Digital Audio - Myths & Realities


Back



4/05/09
This article re-published from www.radio-guide.com  issue of February 2007
original on PDF format.


More and more of the audio path in broadcast facilities is being handled in the digital domain. Thus it is important to understand what is going on – even when it seems counterintuitive. In this article, Robert Orban discusses the science behind six common myths about digital audio. (Radio-Guide February 2007)


Digital Audio – Myths and Realities
by Robert Orban
Orban/CRL


It is clear that twenty years into the digital audio revolution there are still a lot of myths and misconceptions out there. In this article, we will consider some of these myths and explain the realities of digital audio that are behind them.

MYTH 1 – THERE’S NOTHING BELOW THE DIGITAL LSB
The first myth is that there is no information stored below the level of the least significant bit (LSB) in digital audio. The reality is that this is only true if dither is not correctly used. Dither is random noise that is added to the signal at approximately the level of the least significant bit. It should be added to the analog signal before the analog to digital (A/D) converter or to any digital signal before its word length is shortened. (The length of the digital “word” – the number of bits – determines the maximum dynamic range of the audio.) The purpose of dither is to linearize the digital system by changing what is, in essence, “crossover distortion” into audibly innocuous random noise. Without dither, any signal falling below the level of the least significant bit would disappear altogether. Dither will randomly move this signal through the threshold of the LSB, rendering it audible (though noisy). Mathematically, correct dithering de-correlates the first two statistical moments of the quantization noise from the signal and linearizes the system so that the digital signal path becomes equivalent to an analog signal path with the same noise floor.

SHAPING AUDIO BY USING DITHER Whenever any DSP operation is performed on the signal (particularly decreasing gain), the resulting signal must be re-dithered before the word length is truncated back to the length of the input words. Ordinarily, correct dither is added in the A/D stage of any competent commercial product performing the conversion. However, some products allow the user to turn the dither on or off when truncating the length of a word in the digital domain. If the user chooses to omit adding dither, this should be because the signal in question already contained enough dither noise to make it unnecessary to add more. It is possible to apply so-called “noise shaping” to dither. In the absence of “noise shaping,” the spectrum of the usual “triangular-probability-function (TPF)” dither is white (that is, each arithmetic frequency increment contains the same energy). However, noise shaping can change this noise spectrum to concentrate most of the dither energy into the frequency range where the ear is least sensitive. In practice, this means reducing the energy around 4 kHz and raising it above 9 kHz. Doing this can increase the effective resolution of a 16-bit system to almost 19 bits in the crucial midrange area and is very frequently used in CD mastering. There are many proprietary curves used by various manufacturers for noise shaping and each has a slightly different sound.

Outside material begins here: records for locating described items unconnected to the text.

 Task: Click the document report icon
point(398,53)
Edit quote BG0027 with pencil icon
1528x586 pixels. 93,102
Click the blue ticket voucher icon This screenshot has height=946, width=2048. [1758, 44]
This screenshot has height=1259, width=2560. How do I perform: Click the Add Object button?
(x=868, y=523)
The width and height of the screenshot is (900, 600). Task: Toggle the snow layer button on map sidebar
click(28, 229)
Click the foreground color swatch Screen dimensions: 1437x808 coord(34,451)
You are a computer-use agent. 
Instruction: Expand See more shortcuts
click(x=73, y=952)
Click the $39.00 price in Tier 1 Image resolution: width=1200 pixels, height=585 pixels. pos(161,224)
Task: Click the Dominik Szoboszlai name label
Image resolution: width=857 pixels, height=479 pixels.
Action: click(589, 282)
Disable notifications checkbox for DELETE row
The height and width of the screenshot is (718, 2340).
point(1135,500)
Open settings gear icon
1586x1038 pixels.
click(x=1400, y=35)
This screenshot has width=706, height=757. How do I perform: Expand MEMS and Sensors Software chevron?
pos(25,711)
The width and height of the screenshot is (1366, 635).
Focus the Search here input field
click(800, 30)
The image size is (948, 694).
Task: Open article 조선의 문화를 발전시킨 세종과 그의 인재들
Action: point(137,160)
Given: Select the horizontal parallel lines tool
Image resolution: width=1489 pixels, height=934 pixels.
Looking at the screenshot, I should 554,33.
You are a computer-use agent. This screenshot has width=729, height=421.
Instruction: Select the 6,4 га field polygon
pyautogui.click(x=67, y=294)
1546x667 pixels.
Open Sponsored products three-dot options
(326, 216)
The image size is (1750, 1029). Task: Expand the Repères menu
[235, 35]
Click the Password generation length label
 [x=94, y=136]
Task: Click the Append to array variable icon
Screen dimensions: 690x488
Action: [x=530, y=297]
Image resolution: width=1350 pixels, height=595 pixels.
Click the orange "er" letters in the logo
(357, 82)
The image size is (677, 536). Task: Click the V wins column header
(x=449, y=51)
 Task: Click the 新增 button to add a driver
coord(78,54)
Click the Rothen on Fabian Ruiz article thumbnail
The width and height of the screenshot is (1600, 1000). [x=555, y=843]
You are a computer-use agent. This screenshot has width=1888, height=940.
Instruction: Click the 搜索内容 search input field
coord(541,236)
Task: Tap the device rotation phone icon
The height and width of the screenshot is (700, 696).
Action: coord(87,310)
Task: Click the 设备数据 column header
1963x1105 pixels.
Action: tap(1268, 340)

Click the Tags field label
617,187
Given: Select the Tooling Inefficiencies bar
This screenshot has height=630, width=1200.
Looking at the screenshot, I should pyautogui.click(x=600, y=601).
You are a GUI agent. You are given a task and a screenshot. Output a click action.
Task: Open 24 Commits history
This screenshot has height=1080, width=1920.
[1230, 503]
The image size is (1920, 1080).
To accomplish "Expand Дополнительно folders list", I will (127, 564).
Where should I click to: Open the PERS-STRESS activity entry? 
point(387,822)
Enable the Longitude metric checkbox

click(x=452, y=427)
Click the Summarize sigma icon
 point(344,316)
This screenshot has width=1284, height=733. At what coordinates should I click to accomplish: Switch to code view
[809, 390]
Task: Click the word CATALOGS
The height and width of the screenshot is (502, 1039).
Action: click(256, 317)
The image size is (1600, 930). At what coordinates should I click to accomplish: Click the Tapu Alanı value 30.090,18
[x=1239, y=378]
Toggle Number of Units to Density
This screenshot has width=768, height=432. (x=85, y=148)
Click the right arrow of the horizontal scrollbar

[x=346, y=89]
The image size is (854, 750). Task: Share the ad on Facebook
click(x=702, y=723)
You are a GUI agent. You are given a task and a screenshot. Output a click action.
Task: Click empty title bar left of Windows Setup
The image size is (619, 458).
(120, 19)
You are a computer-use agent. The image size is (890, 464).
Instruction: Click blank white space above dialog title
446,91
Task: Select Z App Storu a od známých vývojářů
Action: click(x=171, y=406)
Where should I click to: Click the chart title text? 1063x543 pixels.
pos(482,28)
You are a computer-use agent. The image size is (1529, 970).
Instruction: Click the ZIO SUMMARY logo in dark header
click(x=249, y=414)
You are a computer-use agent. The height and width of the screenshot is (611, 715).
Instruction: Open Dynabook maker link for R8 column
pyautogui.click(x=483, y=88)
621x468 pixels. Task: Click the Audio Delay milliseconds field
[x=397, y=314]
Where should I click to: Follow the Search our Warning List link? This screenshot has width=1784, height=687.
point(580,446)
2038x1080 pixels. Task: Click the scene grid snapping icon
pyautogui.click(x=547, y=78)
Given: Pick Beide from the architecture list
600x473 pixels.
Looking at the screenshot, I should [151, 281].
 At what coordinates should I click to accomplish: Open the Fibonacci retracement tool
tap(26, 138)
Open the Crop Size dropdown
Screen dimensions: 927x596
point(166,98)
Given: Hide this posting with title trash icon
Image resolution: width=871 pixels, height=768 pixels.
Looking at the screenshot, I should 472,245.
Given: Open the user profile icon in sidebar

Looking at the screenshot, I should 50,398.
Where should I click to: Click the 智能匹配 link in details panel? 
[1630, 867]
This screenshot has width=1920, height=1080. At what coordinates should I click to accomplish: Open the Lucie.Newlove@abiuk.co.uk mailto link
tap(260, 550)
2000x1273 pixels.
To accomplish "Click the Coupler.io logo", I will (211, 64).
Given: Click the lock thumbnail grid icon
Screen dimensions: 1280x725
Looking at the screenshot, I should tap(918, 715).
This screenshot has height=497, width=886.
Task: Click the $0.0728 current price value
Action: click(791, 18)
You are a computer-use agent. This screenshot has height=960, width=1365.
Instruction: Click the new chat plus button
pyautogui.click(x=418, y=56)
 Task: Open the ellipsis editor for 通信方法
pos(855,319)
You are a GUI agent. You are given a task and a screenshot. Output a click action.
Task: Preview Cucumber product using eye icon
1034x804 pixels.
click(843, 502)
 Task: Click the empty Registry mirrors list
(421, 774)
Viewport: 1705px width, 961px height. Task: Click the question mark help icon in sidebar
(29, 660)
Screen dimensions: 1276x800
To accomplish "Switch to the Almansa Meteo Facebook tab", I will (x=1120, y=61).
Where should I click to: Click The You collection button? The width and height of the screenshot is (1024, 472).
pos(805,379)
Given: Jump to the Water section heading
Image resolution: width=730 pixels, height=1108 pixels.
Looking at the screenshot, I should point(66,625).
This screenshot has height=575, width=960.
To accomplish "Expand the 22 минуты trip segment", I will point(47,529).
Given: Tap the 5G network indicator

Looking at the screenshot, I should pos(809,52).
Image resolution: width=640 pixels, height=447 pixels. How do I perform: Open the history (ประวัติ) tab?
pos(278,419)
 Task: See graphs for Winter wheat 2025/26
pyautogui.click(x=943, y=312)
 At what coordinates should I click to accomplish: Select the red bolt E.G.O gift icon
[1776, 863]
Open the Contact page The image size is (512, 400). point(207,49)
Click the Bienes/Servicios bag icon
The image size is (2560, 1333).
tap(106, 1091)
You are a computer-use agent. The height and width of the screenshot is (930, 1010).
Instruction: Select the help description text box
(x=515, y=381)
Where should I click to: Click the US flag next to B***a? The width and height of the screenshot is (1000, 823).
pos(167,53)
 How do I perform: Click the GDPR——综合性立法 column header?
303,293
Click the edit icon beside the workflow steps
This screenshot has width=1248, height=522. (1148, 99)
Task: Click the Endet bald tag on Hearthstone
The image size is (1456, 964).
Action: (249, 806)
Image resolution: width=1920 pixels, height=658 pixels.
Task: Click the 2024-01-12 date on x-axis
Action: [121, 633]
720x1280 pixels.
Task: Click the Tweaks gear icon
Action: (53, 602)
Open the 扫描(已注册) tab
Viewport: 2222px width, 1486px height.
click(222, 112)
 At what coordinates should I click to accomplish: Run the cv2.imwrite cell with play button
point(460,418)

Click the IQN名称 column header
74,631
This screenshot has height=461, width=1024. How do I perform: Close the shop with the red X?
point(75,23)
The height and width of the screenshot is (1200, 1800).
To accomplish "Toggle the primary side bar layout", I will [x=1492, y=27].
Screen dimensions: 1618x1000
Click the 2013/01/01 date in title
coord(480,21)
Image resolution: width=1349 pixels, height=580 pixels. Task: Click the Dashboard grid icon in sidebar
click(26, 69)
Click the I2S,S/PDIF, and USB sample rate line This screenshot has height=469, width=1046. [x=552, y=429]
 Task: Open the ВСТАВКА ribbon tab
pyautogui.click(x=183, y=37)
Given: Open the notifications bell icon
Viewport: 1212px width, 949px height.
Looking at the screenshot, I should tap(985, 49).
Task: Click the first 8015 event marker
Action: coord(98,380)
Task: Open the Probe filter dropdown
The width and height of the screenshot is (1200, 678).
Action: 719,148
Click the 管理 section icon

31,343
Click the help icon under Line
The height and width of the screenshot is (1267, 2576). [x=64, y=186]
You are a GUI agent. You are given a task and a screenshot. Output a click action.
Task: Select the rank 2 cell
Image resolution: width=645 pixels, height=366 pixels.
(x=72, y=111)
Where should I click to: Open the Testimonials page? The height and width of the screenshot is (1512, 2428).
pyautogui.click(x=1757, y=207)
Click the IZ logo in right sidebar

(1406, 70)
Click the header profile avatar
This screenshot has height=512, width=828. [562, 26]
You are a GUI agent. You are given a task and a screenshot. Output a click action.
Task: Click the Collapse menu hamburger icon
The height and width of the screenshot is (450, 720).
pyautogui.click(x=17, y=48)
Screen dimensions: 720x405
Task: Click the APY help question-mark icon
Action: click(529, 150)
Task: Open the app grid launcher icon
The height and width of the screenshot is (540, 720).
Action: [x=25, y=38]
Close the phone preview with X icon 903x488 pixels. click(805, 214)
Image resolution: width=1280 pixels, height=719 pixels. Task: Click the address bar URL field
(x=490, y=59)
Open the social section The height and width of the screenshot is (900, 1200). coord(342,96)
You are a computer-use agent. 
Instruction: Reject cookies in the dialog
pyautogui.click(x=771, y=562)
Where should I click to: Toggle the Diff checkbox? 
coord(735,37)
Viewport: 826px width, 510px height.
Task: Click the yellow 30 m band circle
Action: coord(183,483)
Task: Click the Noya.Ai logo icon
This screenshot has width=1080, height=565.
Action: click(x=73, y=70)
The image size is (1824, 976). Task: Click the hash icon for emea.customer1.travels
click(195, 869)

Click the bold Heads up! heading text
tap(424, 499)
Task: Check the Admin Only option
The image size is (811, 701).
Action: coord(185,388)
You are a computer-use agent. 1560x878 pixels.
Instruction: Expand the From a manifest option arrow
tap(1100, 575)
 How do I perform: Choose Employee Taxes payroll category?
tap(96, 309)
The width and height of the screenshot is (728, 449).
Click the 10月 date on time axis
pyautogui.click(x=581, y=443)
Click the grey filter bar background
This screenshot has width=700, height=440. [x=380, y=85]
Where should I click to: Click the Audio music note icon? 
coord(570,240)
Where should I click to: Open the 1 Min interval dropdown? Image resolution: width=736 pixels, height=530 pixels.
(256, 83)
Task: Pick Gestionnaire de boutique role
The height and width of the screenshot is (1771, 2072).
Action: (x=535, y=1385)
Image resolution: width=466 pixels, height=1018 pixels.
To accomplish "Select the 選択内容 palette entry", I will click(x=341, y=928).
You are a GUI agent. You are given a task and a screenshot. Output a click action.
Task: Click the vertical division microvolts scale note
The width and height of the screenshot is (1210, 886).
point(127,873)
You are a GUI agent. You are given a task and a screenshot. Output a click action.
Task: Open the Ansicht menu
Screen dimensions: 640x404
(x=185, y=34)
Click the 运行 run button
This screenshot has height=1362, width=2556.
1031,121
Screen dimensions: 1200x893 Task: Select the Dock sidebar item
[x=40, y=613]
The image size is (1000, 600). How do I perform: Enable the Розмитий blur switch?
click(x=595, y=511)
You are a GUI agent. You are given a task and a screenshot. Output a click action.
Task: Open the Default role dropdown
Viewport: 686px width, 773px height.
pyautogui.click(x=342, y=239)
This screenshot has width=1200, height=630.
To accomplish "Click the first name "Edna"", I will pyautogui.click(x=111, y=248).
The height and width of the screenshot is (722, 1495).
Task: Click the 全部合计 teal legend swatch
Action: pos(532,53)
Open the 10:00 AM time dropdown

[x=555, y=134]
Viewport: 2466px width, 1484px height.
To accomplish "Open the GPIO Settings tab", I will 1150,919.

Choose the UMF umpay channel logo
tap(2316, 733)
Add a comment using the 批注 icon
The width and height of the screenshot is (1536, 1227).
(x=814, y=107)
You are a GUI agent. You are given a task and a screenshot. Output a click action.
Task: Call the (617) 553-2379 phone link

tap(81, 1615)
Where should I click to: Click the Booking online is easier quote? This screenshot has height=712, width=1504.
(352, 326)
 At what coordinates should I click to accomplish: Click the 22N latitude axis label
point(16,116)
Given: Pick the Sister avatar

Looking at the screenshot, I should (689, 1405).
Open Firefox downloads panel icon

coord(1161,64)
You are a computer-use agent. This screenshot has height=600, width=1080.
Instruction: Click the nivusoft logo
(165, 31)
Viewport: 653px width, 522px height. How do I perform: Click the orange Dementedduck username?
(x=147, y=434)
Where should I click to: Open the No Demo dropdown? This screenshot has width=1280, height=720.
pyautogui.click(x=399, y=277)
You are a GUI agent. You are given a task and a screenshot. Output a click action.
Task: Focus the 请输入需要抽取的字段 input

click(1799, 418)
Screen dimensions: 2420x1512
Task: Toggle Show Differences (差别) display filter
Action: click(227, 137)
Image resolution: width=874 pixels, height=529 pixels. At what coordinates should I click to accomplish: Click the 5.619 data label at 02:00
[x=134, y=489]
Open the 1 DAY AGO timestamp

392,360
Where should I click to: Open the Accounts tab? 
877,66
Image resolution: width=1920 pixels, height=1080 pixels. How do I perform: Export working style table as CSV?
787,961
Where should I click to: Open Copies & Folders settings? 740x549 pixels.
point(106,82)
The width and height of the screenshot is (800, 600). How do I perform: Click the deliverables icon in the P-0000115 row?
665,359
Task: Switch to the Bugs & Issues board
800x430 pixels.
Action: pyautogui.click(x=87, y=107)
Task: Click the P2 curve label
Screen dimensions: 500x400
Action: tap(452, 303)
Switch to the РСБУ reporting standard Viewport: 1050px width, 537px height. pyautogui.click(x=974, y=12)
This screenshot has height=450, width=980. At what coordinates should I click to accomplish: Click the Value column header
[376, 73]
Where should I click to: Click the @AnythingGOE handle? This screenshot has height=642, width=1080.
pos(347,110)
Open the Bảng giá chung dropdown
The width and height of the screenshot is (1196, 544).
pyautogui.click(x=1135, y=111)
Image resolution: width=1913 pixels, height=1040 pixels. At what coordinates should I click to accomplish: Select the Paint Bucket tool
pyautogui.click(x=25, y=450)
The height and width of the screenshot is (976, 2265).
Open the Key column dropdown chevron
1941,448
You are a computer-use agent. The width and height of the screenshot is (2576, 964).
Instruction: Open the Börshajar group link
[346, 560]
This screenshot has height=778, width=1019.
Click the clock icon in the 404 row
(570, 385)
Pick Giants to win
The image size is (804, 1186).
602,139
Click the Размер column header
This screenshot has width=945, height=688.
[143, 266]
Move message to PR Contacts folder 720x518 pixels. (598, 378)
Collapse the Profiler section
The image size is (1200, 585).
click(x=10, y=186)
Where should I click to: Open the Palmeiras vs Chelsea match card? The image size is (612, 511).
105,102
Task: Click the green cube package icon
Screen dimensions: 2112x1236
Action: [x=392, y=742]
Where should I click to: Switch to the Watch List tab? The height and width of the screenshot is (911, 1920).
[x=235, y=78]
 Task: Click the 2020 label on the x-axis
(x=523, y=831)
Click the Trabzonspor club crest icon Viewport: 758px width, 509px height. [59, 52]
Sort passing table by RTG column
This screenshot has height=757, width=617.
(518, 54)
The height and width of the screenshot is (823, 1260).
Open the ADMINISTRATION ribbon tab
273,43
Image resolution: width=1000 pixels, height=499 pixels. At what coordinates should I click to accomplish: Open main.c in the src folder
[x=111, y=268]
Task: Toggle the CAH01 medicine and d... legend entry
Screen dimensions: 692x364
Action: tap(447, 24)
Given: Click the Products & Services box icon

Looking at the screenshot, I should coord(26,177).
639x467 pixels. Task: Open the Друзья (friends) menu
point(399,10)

Noise shaping was first popularized by Sony’s “Super Bit Mapping,” although the principle as applied to high-quality audio was published by Michael Gerzon and Peter Craven in the late 80s.

MYTH 2 – THE FREE LUNCH
Aggressive noise shaping can improve the signal to noise ratio in the midrange by as much as 18 dB. However, it is a myth that noise shaping always helps audio quality. The total noise energy in a noise-shaped dither is always larger than the total noise energy in garden-variety white, triangular-probability-function dither. In the case of aggressive noise shaping, it can be much larger by perhaps 20 dB. It is very easy to destroy the noise shaping by downstream signal processing such as re-equalization, which uses multiplication and increases the word length. A digital to analog converter that is non-monotonic will destroy it as well. What happens is that the spectral dip around 4 kHz tends to get filled in, resulting in far higher noise than one would have gotten if one had used simple white dither in the first place. Aggressively noise-shaped dither should only be used at the final mastering stage when the final deliverable recording is being created.

WORD LENGTH AND SIGNAL DISTRIBUTION
In production, words with higher numbers of bits should be used for distribution throughout the plant and these signals should be dithered with white TPF dither. 20-bit words (120 dB dynamic range) are usually adequate to represent the signal accurately (20 bits can retain the full quality of a 16-bit source even after as much as 24 dB attenuation by a mixer). It is important to realize that there are almost no A/D converters that can achieve more than 20 bits of real accuracy and many “24-bit” converters have accuracy considerably below the 20-bit level. “Marketing bits” in A/D converters are outrageously abused to deceive customers and, if these A/D converters were consumer products, the Federal Trade Commission would doubtless quickly forbid such bogus claims. At the same time, in digital signal processing devices, the lowest number of bits per word necessary to achieve professional quality is 24 bits. Since this represents 144 dB dynamic range, one would think that this is overkill. However, there are a number of common DSP operations (like infinite-impulse-response filtering) that substantially increase the digital noise floor and 24 bits allows enough headroom to accommodate this without audibly losing quality. This assumes that the designer is sophisticated enough to use appropriate measures to control noise when particularly difficult filters are used. The popular Motorola 56000-series DSPs have 24-bit signal paths and 56-bit accumulators – one reason why they are very popular in pro audio. If floating point arithmetic is used, the lowest acceptable word length for professional quality is 32 bits. This word consists of a 24-bit mantissa and an 8-bit exponent, a format that is sometimes called “single precision.”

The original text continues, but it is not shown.